**Task objective**
Would you restate word for word the lines of the listing, beginning at the first and ending with the line that holds "Open the hamburger"?

**Given records**
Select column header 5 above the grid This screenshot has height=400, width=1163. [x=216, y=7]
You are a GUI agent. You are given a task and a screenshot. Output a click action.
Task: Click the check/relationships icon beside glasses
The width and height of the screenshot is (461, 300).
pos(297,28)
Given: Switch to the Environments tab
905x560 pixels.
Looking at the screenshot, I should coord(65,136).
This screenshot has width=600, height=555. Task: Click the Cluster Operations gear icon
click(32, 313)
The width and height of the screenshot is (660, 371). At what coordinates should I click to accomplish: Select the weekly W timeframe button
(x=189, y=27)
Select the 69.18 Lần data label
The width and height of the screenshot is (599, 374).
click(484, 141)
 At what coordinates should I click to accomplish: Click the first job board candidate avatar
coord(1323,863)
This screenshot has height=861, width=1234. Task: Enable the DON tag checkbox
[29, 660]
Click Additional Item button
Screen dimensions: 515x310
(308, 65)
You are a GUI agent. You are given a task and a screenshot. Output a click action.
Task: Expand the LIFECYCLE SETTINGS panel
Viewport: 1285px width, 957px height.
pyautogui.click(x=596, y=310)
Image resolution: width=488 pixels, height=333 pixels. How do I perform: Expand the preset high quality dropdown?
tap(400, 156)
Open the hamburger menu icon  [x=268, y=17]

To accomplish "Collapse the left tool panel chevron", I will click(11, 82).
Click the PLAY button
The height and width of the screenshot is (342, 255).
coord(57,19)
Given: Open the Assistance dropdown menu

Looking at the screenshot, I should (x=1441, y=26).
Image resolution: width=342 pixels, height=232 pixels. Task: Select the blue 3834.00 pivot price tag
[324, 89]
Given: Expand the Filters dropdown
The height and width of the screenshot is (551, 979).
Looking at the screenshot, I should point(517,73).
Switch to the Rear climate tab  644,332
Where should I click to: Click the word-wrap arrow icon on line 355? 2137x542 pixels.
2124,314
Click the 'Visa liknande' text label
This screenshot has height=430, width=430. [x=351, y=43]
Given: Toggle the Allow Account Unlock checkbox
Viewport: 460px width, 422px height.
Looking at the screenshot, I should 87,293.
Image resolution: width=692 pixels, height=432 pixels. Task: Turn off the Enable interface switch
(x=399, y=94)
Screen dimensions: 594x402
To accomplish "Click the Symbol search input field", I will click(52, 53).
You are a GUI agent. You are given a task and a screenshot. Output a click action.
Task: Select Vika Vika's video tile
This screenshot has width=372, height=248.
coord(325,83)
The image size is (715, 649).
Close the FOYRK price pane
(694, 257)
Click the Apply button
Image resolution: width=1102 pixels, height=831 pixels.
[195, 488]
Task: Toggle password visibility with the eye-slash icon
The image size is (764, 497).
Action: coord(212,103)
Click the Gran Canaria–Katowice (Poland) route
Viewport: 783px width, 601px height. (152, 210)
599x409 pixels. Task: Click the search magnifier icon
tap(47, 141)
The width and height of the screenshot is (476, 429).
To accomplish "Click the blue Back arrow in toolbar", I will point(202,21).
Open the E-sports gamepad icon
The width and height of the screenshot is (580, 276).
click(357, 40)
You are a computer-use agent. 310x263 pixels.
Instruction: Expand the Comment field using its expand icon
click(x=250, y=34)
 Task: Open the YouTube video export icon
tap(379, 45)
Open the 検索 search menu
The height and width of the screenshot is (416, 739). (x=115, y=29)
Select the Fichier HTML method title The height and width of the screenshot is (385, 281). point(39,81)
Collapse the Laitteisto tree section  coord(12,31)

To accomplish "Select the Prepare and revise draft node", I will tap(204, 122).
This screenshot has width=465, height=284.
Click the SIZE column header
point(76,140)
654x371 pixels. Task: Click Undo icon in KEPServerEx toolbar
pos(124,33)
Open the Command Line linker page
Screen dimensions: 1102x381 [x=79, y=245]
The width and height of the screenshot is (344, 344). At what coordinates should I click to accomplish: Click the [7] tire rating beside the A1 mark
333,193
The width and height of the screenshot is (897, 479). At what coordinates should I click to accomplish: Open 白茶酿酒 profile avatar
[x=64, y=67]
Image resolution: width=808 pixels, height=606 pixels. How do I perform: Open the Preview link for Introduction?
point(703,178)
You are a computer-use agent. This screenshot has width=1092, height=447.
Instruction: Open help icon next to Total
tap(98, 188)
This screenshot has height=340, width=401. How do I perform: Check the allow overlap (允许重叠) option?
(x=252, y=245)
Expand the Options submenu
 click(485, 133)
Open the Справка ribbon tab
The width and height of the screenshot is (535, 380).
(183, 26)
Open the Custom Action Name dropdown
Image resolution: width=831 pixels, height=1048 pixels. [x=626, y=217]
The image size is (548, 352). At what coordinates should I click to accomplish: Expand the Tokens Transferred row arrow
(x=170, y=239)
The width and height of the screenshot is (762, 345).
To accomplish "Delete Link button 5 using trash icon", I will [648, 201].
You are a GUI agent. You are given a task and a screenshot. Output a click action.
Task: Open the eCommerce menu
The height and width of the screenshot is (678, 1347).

**Answer to this task**
Select column header 5 above the grid This screenshot has height=400, width=1163. [x=216, y=7]
You are a GUI agent. You are given a task and a screenshot. Output a click action.
Task: Click the check/relationships icon beside glasses
The width and height of the screenshot is (461, 300).
pos(297,28)
Given: Switch to the Environments tab
905x560 pixels.
Looking at the screenshot, I should coord(65,136).
This screenshot has width=600, height=555. Task: Click the Cluster Operations gear icon
click(32, 313)
The width and height of the screenshot is (660, 371). At what coordinates should I click to accomplish: Select the weekly W timeframe button
(x=189, y=27)
Select the 69.18 Lần data label
The width and height of the screenshot is (599, 374).
click(484, 141)
 At what coordinates should I click to accomplish: Click the first job board candidate avatar
coord(1323,863)
This screenshot has height=861, width=1234. Task: Enable the DON tag checkbox
[29, 660]
Click Additional Item button
Screen dimensions: 515x310
(308, 65)
You are a GUI agent. You are given a task and a screenshot. Output a click action.
Task: Expand the LIFECYCLE SETTINGS panel
Viewport: 1285px width, 957px height.
pyautogui.click(x=596, y=310)
Image resolution: width=488 pixels, height=333 pixels. How do I perform: Expand the preset high quality dropdown?
tap(400, 156)
Open the hamburger menu icon  [x=268, y=17]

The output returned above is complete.